Move to new campus 50 years ago created excitement, opportunity for Dr. Paul Shipman
On the first day of classes in Fall 1967, President Leon Billingsly and Dr. Paul Shipman, vice president for business affairs, watched the cars stream in and fill up the main parking lot – the only parking lot at the time. They were worried there was not enough parking.
“Well, students parked on the grass; they parked where they wanted to,” said Dr. Conrad Gubera, professor of sociology, who himself was a new faculty member 50 years ago. “Every student drove two cars, it seemed like.”

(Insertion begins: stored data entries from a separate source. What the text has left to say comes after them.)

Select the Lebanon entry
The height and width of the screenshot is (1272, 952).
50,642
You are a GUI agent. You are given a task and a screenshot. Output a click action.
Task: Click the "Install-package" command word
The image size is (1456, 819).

Enrollment at the downtown Joplin Junior College had been around 1,000, but the move to the new Mission Hills Estate campus resulted in a record 2,411 students for Fall 1967.
“The word was out that Joplin was on the move, so why not go to the junior college and maybe we’ll be moving right on to a four-year college,” Shipman said. “There was talk about the possibility of putting pressure on to try to become a four-year college, but there was no guarantee that it would happen.”

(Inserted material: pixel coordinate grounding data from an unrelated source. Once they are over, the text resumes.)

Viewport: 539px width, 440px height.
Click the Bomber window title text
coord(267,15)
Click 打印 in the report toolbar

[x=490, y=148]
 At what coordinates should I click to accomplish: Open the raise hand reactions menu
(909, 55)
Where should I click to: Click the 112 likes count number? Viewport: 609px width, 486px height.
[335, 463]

Before Missouri Southern was a state university it was a junior college. That junior college, under Billingsly, acquired some farm land and got to work on its future.
“We had good local contractors that did the early construction,” Shipman noted. He cooperated with contractors, architects, and engineers during his 21-year career at Missouri Southern.

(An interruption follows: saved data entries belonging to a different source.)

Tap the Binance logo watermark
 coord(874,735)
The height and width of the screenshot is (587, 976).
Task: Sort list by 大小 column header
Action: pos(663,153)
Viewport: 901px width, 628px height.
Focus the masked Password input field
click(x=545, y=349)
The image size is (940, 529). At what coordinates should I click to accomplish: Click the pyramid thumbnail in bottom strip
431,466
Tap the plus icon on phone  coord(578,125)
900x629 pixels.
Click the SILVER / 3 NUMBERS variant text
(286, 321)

The land was desolate, far from the image of today’s campus.
“We opened with six or seven buildings,” Gubera said. “That was it. They were far between. We had no shrubbery; it was cold and unwelcoming. I don’t know why anybody would want to come here except, students just did.”
Larry Hymer was a student when the campus opened that fall at Mission Hills Estate. He said it didn’t seem like a “full-fledged college yet. It was in a good location. It’s changed a lot in 50 years.”
Hymer was involved in the ongoing campus construction himself. He kept a change of clothes with him and when class was over he would go to work. He remembers the challenges of balancing college and a job.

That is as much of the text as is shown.